Why are we “going green”?

As previously mentioned, I bought the book by Peter Senge, The Necessary Revolution: How Individuals and Organizations Are Working Together to Create a Sustainable World. I wanted to read it because the green and sustainability movements have been impacting the printing and publishing industries over the past year. I am interested in a broader perspective on the subject. Indeed, our company – Grand River Printing & Imaging – has embarked upon its own green initiative and we held a highly successful educational event in Detroit on Earth Day (April 22) to provide a platform for our customers to learn about print media and sustainability.

Much of the recent development in this arena has been focused on paper and the wood fiber sources that are used to make it. The Forest Stewardship Council (FSC) is an independent organization dedicated to the responsible management of the world’s forests. This organization has established a chain of custody program in which all parties involved in the production of wood- and timber-based products, i.e. paper, furniture, building materials, etc., can become FSC certified. In doing so, these companies can demonstrate that the materials used to make the products that are ultimately bought and used by consumers have their sources in responsibly managed forests and woodlands. Products meeting the certification criteria can have the FSC logo imprinted upon them so that the public is aware of the green practices contained therein.
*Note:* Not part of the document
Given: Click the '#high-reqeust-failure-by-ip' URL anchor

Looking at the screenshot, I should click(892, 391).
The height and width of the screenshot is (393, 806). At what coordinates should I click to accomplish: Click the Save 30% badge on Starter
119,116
The FSC was founded in the early 1990s and has certified a significant portion of the world’s forests to date. Meanwhile, the number of companies achieving the FSC chain of custody certification has been growing exponentially as corporations, government and educational institutions have adopted the concept of using responsibly harvested wood-based products. Some organizations see this as a strategic goal and are using the FSC label along with other types of green programs to highlight their concern for the environment and willingness to contribute practically to the preservation of our natural resources.

Actually, the paper and printing industries have been involved in ecological efforts for many decades. Among the first industries to be impacted by laws passed in the 1970s by the EPA, the paper industry has been under particular anti-pollution scrutiny. As a major consumer of water and power resources, the paper manufacturers have been altering their practices over the past three decades. For print companies, who are major users of gas and electric power as well as the chemicals involved in the graphic arts process, government policies have regulated plant emissions and chemical waste disposal during the same three decades.
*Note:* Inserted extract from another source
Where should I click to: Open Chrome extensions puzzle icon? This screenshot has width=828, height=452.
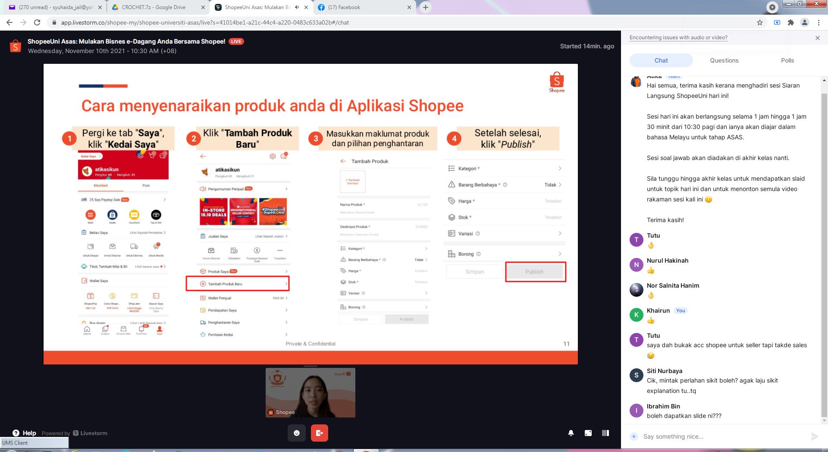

So, one of the reasons I wanted to read Senge’s book was to answer the question: why has sustainability and “going green” become such a hot topic in business today? A second reason was, since Mr. Senge is a purveyor of what you might call “business management philosophy,” I wanted to know where he sits on the question of global climate change and its causes; a controversial and highly charged topic.

On the first question, Senge provides an explanation of the source of the drive toward sustainability in the corporate world. As one would expect, with Peter Senge (and his co-authors Bryan Smith, Nina Kruschwitz, Joe Laur and Sara Schleyt), who wrote the acclaimed large volume The Fifth Discipline about “learning organizations,” there is no easy answer to the question. In The Necessary Revolution Senge and his collaborators attribute the transformation in business philosophy toward sustainability to a set of objective historical circumstances. They say that the sustainability revolution is not a fad or passing fancy but a new way of doing things in a world that is vastly different from the one that existed in 1950. This change is primarily driven, they say, by the global interdependence of nations and regions of the world and the realization that the side effects of the industrialization of the previous century and a half are unsustainable going forward.

The following passage from the opening chapter gives a good summary of this concept: “There are many types of revolutions. History talks mostly of political revolutions, dramatic events that all too often represent little real change over the long term: The cast of players in power shifts and new political philosophies come into vogue, but when it comes to the daily realities of most people, little changes. But occasionally something different happens, a collective awakening to new possibilities that changes everything over time – how people see the world, what they value, how society defines progress and organizes itself, and how institutions operate. The Renaissance was such a shift, as was the Industrial Revolution. So, too, is what is starting to happen around the world today.”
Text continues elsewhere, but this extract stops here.